Para facilitar su cumplimiento, la organización electoral montó de urgencia un plan pedagógico para que los jurados de votación actúen en consecuencia con una decisión sin antecedentes en la historia del país: el fallo del juez del Juzgado Cuarto Administrativo de Bogotá que respondió así a una acción popular instaurada por los ciudadanos Hernán Garrido y Secundino Rodríguez, para proteger los derechos colectivos a la moralidad administrativa, el patrimonio público y el ejercicio transparente del voto. "La medida tiene carácter cautelar o preventivo -le explicó a CAMBIO Lucy Jeannette Bermúdez, procuradora delegada ante el Consejo de Estado-. Pero sus efectos serán inmediatos en la medida en que el tiempo alcance para su ejecutoria".
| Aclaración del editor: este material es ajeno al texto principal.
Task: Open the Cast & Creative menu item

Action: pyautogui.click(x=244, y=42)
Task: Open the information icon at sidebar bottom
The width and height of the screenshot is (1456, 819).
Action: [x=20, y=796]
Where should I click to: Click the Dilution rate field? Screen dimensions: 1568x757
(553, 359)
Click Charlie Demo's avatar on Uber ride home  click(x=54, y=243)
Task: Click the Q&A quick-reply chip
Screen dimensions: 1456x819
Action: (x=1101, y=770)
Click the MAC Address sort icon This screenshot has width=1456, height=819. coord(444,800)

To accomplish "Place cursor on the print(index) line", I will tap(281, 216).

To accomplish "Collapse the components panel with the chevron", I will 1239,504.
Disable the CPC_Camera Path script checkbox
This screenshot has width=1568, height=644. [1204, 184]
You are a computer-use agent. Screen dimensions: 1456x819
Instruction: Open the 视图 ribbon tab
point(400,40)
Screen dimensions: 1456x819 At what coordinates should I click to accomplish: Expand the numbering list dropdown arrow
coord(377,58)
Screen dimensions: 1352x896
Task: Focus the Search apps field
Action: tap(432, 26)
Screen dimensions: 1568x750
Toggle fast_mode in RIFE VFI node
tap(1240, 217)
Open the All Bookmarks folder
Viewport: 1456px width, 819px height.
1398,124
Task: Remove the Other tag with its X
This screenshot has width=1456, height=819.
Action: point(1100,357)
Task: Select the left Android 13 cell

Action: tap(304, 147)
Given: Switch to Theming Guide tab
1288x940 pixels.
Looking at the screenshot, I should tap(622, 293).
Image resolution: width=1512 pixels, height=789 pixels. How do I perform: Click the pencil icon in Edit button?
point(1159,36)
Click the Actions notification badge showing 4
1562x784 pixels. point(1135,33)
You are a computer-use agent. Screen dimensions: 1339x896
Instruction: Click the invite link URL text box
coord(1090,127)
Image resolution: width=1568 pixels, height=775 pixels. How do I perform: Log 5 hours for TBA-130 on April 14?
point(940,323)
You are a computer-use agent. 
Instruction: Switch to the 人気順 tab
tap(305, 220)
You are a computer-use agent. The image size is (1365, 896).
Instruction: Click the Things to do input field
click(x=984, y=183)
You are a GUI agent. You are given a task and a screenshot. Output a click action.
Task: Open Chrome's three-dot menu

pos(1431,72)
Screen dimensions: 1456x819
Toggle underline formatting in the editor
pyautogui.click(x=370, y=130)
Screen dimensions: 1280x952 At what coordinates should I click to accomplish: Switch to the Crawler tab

Como resultaba prácticamente imposible eliminar los nombres de los inhabilitados de los tarjetones, el registrador Juan Carlos Galindo envió a las regiones donde tendrá impacto la decisión, listados certificados por la Procuraduría para que las autoridades electorales sepan quiénes son y no contabilicen los votos depositados por ellos.

No obstante, el carácter provisional del fallo genera incertidumbre, pues más adelante el Tribunal Administrativo o el Consejo de Estado podrían revisar la decisión del juez, y un pronunciamiento contrario abriría las puertas para que los afectados buscaran reivindicar sus derechos e incluso demandar a la Nación. Según el especialista en Derecho Público Javier Ernesto Benítez, el fallo tiene alcance histórico, pero desnuda vacíos constitucionales y legales: el Estado, a través de la Organización Electoral, no puede impedir que personas cuyos derechos políticos están suspendidos como consecuencia de decisiones judiciales presenten su candidatura a cargos que no podrían ejercer.

No obstante y aun antes de que el fallo del juez se hiciera público, el procurador general Edgardo Maya aseguró que daría la batalla legal para evitar que alguno de los inhabilitados que pueda salir elegido ejerza funciones públicas sin antes saldar sus cuentas pendientes con la Justicia.